Directed By: Roman Chimienti & Tyler Jensen, Written By: Michael Beard (voice-over writer) Clint Catalyst (voice-over writer) Leo Herrera (voice-over writer) & Justin Lockwood, Starring: Mark Patton, Kim Myers, Robert Englund, Jack Sholder & Robert Rusler.


To quote the opening scene of every ‘The Goldberg’s’ episode ever…


The year was 1980 something. I was a naïve 10-year-old boy who was going to stay over at a friends house for the weekend. What made this particular weekend more exciting than usual was the fact that his stepdad had just purchased an ex-rental copy of A Nightmare on Elm Street Part 2.

My plans that weekend involved chilling out at a mates, gorging myself silly on snack foods and finally feasting my impressionable young eyes on Freddy’s Revenge.
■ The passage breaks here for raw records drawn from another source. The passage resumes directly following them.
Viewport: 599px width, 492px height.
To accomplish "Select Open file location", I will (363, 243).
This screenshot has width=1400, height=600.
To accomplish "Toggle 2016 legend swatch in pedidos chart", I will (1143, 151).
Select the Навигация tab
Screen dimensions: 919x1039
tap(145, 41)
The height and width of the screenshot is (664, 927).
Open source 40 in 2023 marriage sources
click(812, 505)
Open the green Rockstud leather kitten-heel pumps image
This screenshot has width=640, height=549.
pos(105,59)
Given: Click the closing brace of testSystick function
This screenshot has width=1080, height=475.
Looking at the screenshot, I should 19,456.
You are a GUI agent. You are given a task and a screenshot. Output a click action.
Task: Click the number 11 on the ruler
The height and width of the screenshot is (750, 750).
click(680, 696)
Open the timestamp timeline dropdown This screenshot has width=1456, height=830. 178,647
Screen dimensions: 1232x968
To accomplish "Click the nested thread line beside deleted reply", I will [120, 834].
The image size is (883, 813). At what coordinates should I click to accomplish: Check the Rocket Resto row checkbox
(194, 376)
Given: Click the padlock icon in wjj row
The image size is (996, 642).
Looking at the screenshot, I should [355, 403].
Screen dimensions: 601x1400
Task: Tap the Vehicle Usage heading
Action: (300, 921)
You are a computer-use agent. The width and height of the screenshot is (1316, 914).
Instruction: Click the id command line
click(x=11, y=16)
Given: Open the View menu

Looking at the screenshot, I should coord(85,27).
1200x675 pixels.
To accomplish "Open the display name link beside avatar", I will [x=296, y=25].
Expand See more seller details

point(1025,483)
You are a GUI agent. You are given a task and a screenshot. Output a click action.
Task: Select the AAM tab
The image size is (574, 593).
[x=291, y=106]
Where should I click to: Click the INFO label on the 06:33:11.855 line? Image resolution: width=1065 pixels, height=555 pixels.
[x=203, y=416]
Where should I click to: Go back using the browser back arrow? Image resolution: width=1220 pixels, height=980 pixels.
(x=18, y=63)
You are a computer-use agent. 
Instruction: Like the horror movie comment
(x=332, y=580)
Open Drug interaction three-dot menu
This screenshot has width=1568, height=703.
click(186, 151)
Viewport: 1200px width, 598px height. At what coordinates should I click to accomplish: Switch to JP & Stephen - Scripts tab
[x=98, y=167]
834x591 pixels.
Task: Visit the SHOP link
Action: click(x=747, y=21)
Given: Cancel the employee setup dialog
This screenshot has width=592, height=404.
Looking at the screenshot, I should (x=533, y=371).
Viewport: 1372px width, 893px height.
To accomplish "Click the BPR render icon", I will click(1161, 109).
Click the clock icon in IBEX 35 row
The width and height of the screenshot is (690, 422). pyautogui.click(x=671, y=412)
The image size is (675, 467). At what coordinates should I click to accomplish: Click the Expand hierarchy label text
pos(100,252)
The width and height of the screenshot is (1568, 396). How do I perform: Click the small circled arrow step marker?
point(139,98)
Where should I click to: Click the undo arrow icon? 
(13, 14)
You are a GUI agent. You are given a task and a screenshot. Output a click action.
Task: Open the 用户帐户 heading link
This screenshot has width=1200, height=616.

So, we popped in the VHS tape, forced as much popcorn as we could fit into our mouths and let the horror commence. And that is just what it was to us innocent ten-year-olds. A horror movie. A horror movie that I have loved from that first viewing through to all these years later as I sit writing this review, a 44-year-old man.



To say I didn’t understand the subtext is an understatement. I was a child. I liked the bit with the bus. I liked the scene where Freddy tore his way out of Jesse’s torso. I loved the part where Freddy ran amok at the party (although when I watch that scene now; I struggle to understand why the party-goers didn’t just bundle him and deliver a swift arse-kicking). I liked the visual stuff. The rest flew over my head.


Freddy’s Revenge was a good time slasher movie. The kind that young me devoured. It didn’t matter that it didn’t adhere to the rules established in part one. I was ten. What did I care?


I look at the film now and realise that there is no gay subtext in ANOES2. It’s the only text! It couldn’t be any more conspicuous. Subtext implies that your brain picks up on something a little deeper going on in the background. Freddy’s Revenge spray paints the word ‘homoerotic’ on the side of a baseball bat and then hits you in the face with it.


Recently I retro reviewed ANOES2 and while it’s a movie that holds a special place in my heart, I don’t think I need to harp on about it any further, here. It’s the documentary ‘Scream Queen! My Nightmare on Elm Street’ that I’m here to discuss.



I’m a sucker for a good documentary. Especially a documentary focusing on things that I’m passionate about. Even more so when it can provoke an emotional response from what my wife refers to as ‘my cold, robot heart.’

Having been a lifelong Star Trek fan, I fought my way through For The Love of Spock. Desperately struggling to keep the tears at bay, because sadly I was raised in a world where men don’t cry. (Pathetic, I know. Welcome to working-class Britain in the 70s and 80s.)


The Kane Hodder Story was another example of an emotional rollercoaster of a documentary. There is something remarkably moving about learning that a guy, famed for playing brutal, killing machines is deep down, an emotionally scarred survivor of relentless bullying. Such documentaries are eye-opening and it’s to their power that they make you question everything you thought you knew.


SQ!MNOES, is powerful stuff. Did any of you ever watch Freddy’s Revenge and think ‘I wonder what happened to that guy who played Jesse?’ Well, here’s your answer and it’s not always an easy watch.


This is Mark Patton’s story and it’s 35+ years in the making.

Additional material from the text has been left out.